代表的なのは、**SAS / OAuth(サービスプリンシパル)/ Managed Identity(MI)**の3つです。
ただし、ここで最初に明確にしておくべきことがあります。
「マウント」という過去の設計との決別
かつての Databricks では、ストレージを DBFS にマウントする設計が一般的でした。
- SASトークンを使う
- シークレットを Key Vault に保存する
- /mnt/xxx にマウントする
このスタイルは一時代を築きましたが、現在は明確に位置づけが変わっています。
マウントは非推奨のレガシー技術です。
理由はシンプルです。
- アクセス制御が分散する
- ガバナンスが効かない
- シークレット管理が必要になる
- Unity Catalogと整合しない
本書で扱う設計は、
**Unity Catalog + Managed Identity による「マウントレス設計」**です。
つまり、
- ストレージはマウントしない
- 直接 abfss:// でアクセスする
- UCでアクセス制御する
この思想への切り替えが重要です。
認証方式の全体像
それぞれの方式を整理すると、次のようになります。
- SAS → 一時的な共有キー
- OAuth → サービスプリンシパルによる認証
- MI → シークレット不要の自動認証
そして結論はシンプルです。
通常はMIを使う。
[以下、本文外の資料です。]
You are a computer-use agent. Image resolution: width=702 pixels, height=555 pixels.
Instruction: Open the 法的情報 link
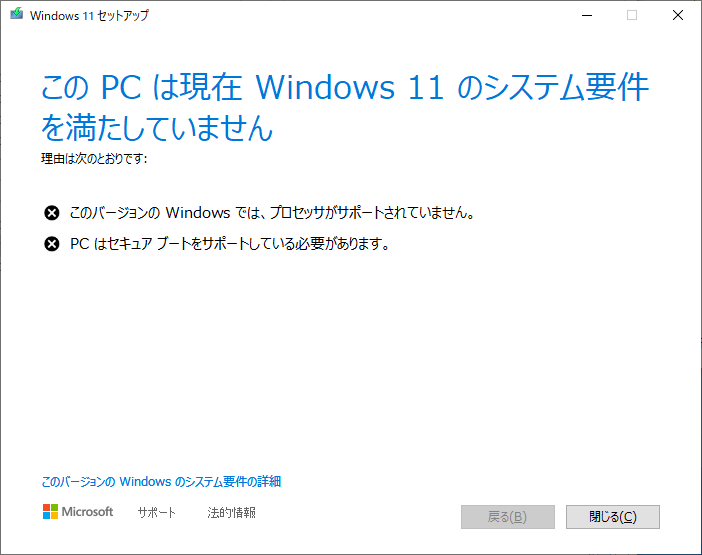coord(231,512)
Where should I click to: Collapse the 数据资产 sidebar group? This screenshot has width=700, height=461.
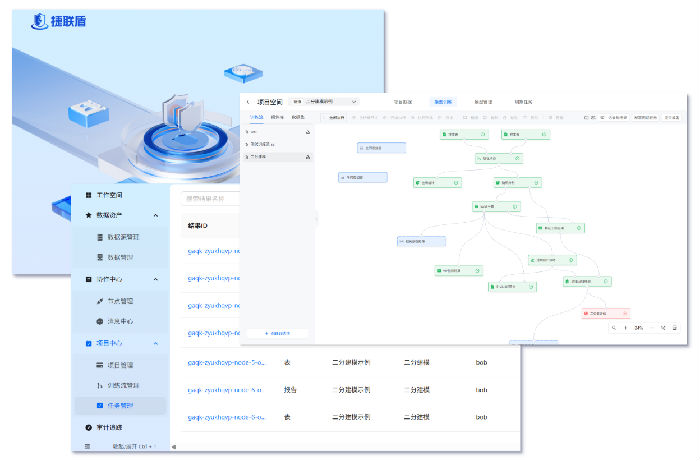coord(156,215)
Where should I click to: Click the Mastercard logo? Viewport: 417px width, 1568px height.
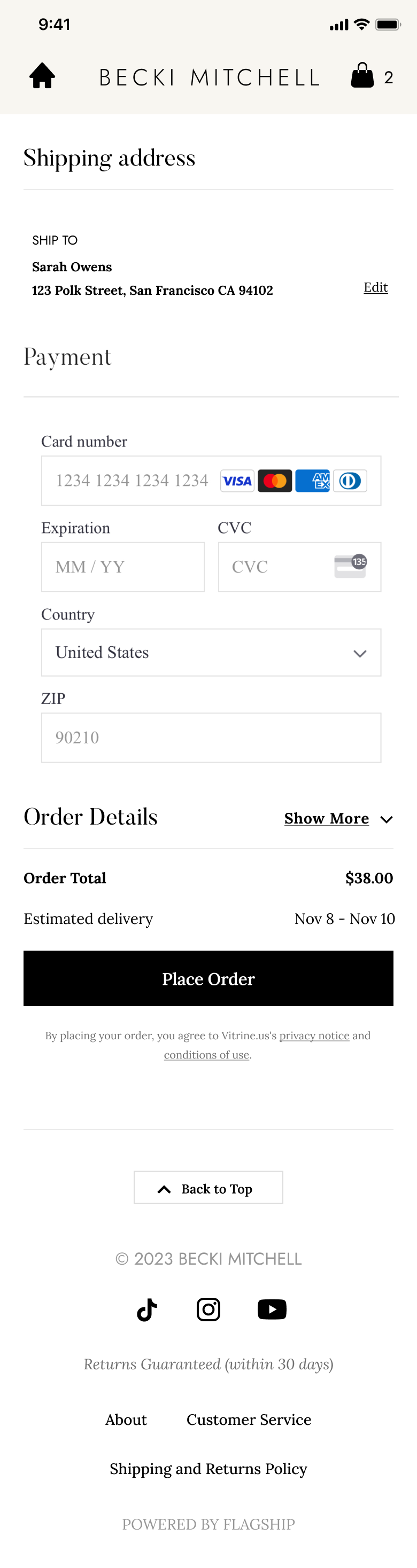[x=275, y=481]
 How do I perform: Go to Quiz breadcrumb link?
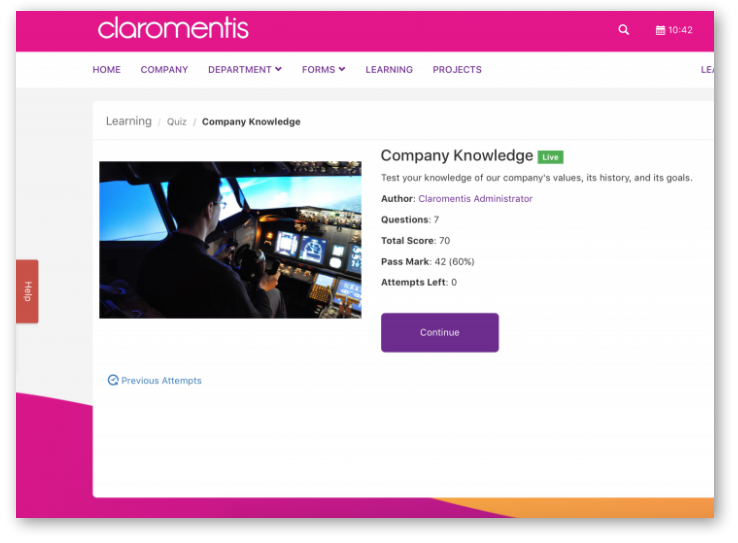point(176,122)
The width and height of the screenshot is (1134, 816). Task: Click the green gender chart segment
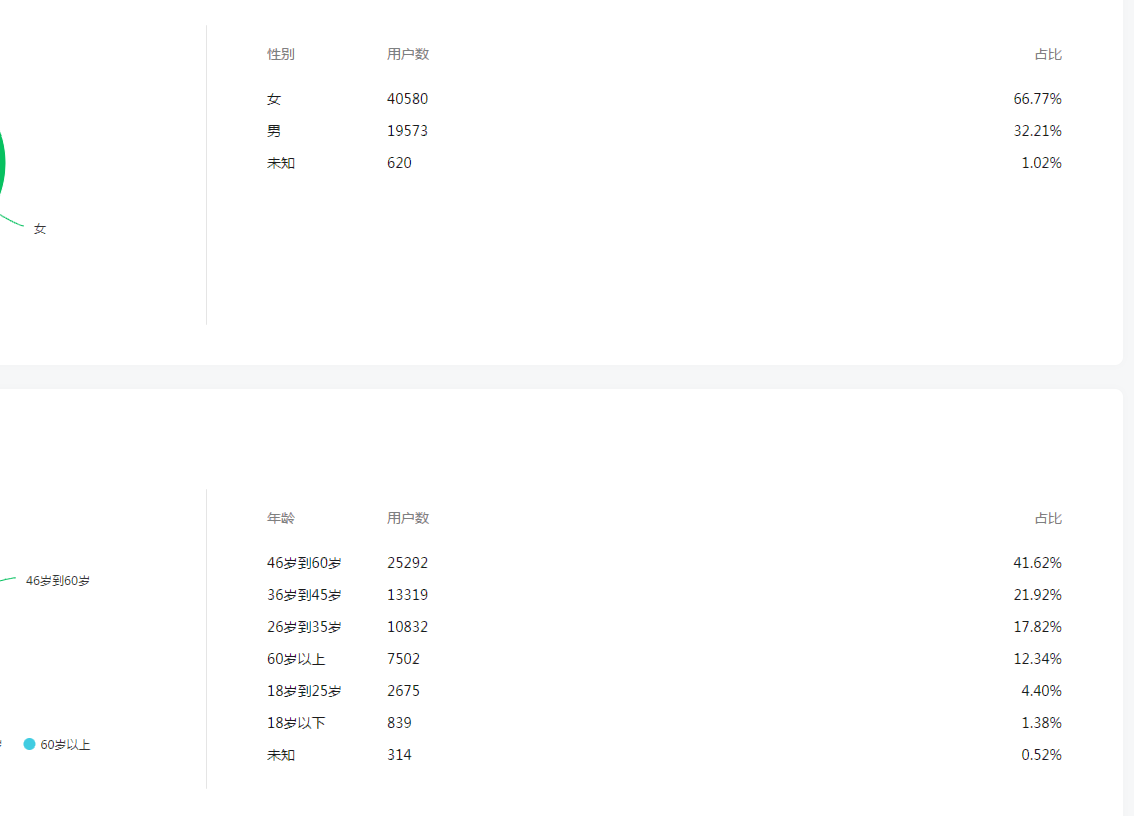coord(2,165)
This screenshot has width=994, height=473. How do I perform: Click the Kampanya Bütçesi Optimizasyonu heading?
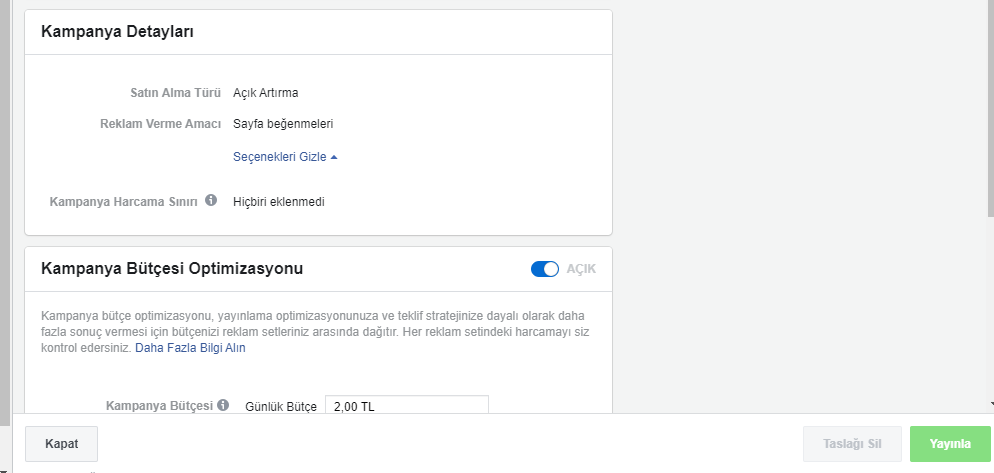click(x=172, y=269)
例外的にOAuth。SASは基本使わない。
SAS(Shared Access Signature)
SASは、ストレージに対する一時的なアクセス権をURLとして発行する仕組みです。
- 短期間のアクセス共有
- 外部への一時的なデータ受け渡し
- 検証用途
こうした用途には有効です。
ただし、Databricksの基盤設計としては問題があります。
- キーの漏洩リスク
- 有効期限管理が必要
- アクセス制御が粗い
- Unity Catalogと連携できない
そのため、常設の接続には使うべきではありません。
OAuth(サービスプリンシパル)
OAuthは、Azure AD(Entra ID)上のサービスプリンシパルを使った認証方式です。
- Client ID / Secret を使う
- RBACで権限管理
- プログラムから利用可能
一見すると柔軟で強力ですが、弱点もあります。
- シークレット管理が必要
- ローテーション運用が発生
- 漏洩時のリスクが大きい
では、なぜ今でも使われるのか。
OAuthが必要になる唯一の正当なケース
それが、**テナントを跨ぐ接続(Cross-tenant)**です。
たとえば次のようなケースです。
- 別会社のAzure環境にあるADLSを参照する
- パートナー企業のデータを直接読み込む
- グループ会社間でテナントが分かれている
この場合、自分のテナントの Managed Identity は使えません。
なぜなら、MIは同一テナント内でのみ有効なIdentityだからです。
このときの選択肢は次のとおりです。
- B2B(ゲストユーザー)として招待
- サービスプリンシパルを発行してもらう
このようなケースでは、OAuthが現実的な選択になります。
つまり、
OAuthは「仕方なく使うもの」であり、「積極的に選ぶものではない」
という位置づけです。
Managed Identity(MI)
Managed Identity は、現在の標準的な認証方式です。
特徴はシンプルです。
- シークレット不要
- Azureが認証情報を管理
- RBACでアクセス制御
ここで重要な理解があります。
Managed Identityの正体は「Azureが管理するサービスプリンシパル」です。
つまり、
- 内部的にはサービスプリンシパル
- ただし人間はシークレットに触れない
- 完全に管理された状態で運用される
この「触れない」ことこそが、安全性の本質です。
MIのメリット
Managed Identityを使うことで、次のメリットが得られます。
- シークレット管理が不要
- 漏洩リスクが極小化
- ローテーション不要
- RBACで一元管理
- Unity Catalogと自然に統合
さらに、Access Connectorと組み合わせることで、
- Databricks → Identity → ADLS
というシンプルな信頼構造が実現します。
使い分けまとめ
実務での判断はシンプルに整理できます。
- 通常構成 → Managed Identity(MI)一択
- テナント跨ぎ → OAuth(サービスプリンシパル)
- 一時共有 → SAS(限定用途のみ)
この優先順位を崩さないことが重要です。
よくあるアンチパターン
認証設計でよくある失敗も整理しておきます。
- とりあえずSASで接続する
- サービスプリンシパルを乱立させる
- Key Vaultにシークレットを溜め込む
- マウント前提で設計する
- Identityではなく人に権限を付ける
これらはすべて、運用負債につながります。
まとめ:認証設計は「シンプルに寄せる」
認証方式は複数ありますが、設計思想はシンプルです。
- マウントは使わない(マウントレス設計)
- Managed Identityを標準とする
- 例外としてOAuthを使う
- SASは限定用途に留める
つまり、
「複雑なことをしない」ことが、最も安全で強い設計です。
Databricks と Azure の組み合わせでは、
すでに最適なパターンが用意されています。
それに素直に乗ることが、結果的に最短で最強の構成になるのです。